* Aufgaben
**a)** Beantworte diese Fragen zum ausgewählten Text:
(i) Für wen ist die Publikation als Lehrbuch gedacht?
(ii) Um welche Jahrhunderte der Geschichte Athens geht es?
(iii) Womit will Laura Sancho Rocher die Verzahnung von Demokratie und Machtpolitik Athens erhellen?
**b)** Schreib den Teil des ausgewählten Textes zwischen „Die vorliegende Publikation“ und „zur Sprache kommen.“ wortgetreu ab, beide Stellen eingeschlossen.
**c)** Fasse den Absatz des ausgewählten Textes, der mit „Die vorliegende Publikation“ beginnt, als kurze Stichpunktliste zusammen.

* Ausgewählter Text

————

Die vorliegende Publikation versteht sich als Lehrbuch für fortgeschrittene Studenten. Es bietet Quellenzeugnisse, Kommentare, Interpretationen und ereignishistorische Informationen zur Geschichte Athens im 5. und 4. Jh. v. Chr. an. Auf dieser Grundlage sollen Themen und Probleme der antiken Überlieferung und der modernen Historiographie zu den Gebieten Demokratie und „imperialismo“ transparent werden.
Laura Sancho Rocher zielt darauf, die Verzahnung zwischen der Demokratie und der (maritimen) Machtpolitik Athens und deren Entwicklung anhand ausgesuchter Texte zu erhellen, wobei auch nicht direkt Athen betreffende Aspekte während des fraglichen Zeitraums zur Sprache kommen.

————

* Gezeigte Datensätze
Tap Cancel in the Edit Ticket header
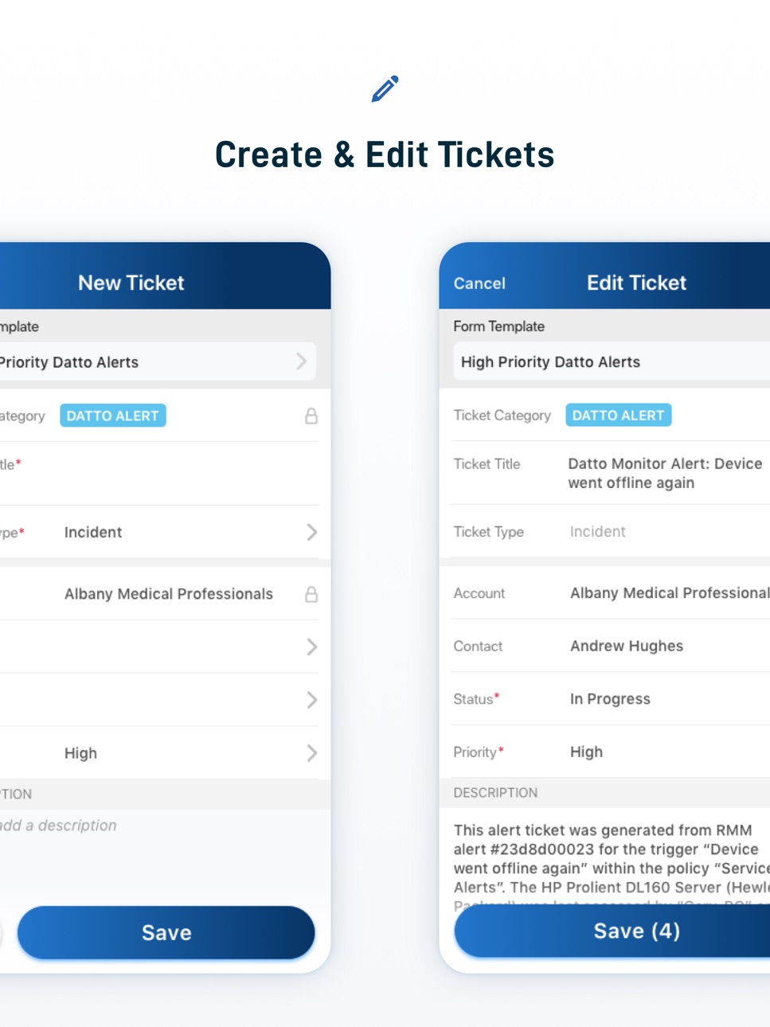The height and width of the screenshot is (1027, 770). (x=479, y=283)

————

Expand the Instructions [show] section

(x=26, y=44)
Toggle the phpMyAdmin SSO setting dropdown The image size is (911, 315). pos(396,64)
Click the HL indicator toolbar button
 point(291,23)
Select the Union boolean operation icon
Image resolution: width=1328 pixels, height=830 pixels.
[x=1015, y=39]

————

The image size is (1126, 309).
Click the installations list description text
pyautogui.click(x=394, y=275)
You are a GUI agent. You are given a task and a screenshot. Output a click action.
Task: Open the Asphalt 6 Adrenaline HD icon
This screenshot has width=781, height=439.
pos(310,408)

————

* Antworten
**a)**
(i) Für fortgeschrittene Studenten.
(ii) Um das 5. und 4. Jh. v. Chr.
(iii) Anhand ausgesuchter Texte.

**b)**
Die vorliegende Publikation versteht sich als Lehrbuch für fortgeschrittene Studenten. Es bietet Quellenzeugnisse, Kommentare, Interpretationen und ereignishistorische Informationen zur Geschichte Athens im 5. und 4. Jh. v. Chr. an. Auf dieser Grundlage sollen Themen und Probleme der antiken Überlieferung und der modernen Historiographie zu den Gebieten Demokratie und „imperialismo“ transparent werden.
Laura Sancho Rocher zielt darauf, die Verzahnung zwischen der Demokratie und der (maritimen) Machtpolitik Athens und deren Entwicklung anhand ausgesuchter Texte zu erhellen, wobei auch nicht direkt Athen betreffende Aspekte während des fraglichen Zeitraums zur Sprache kommen.

**c)**
- Lehrbuch für fortgeschrittene Studenten
- Bietet Quellenzeugnisse, Kommentare, Interpretationen und ereignishistorische Informationen zur Geschichte Athens im 5. und 4. Jh. v. Chr.
- Soll Themen und Probleme der antiken Überlieferung und der modernen Historiographie zu Demokratie und „imperialismo“ durchschaubar machen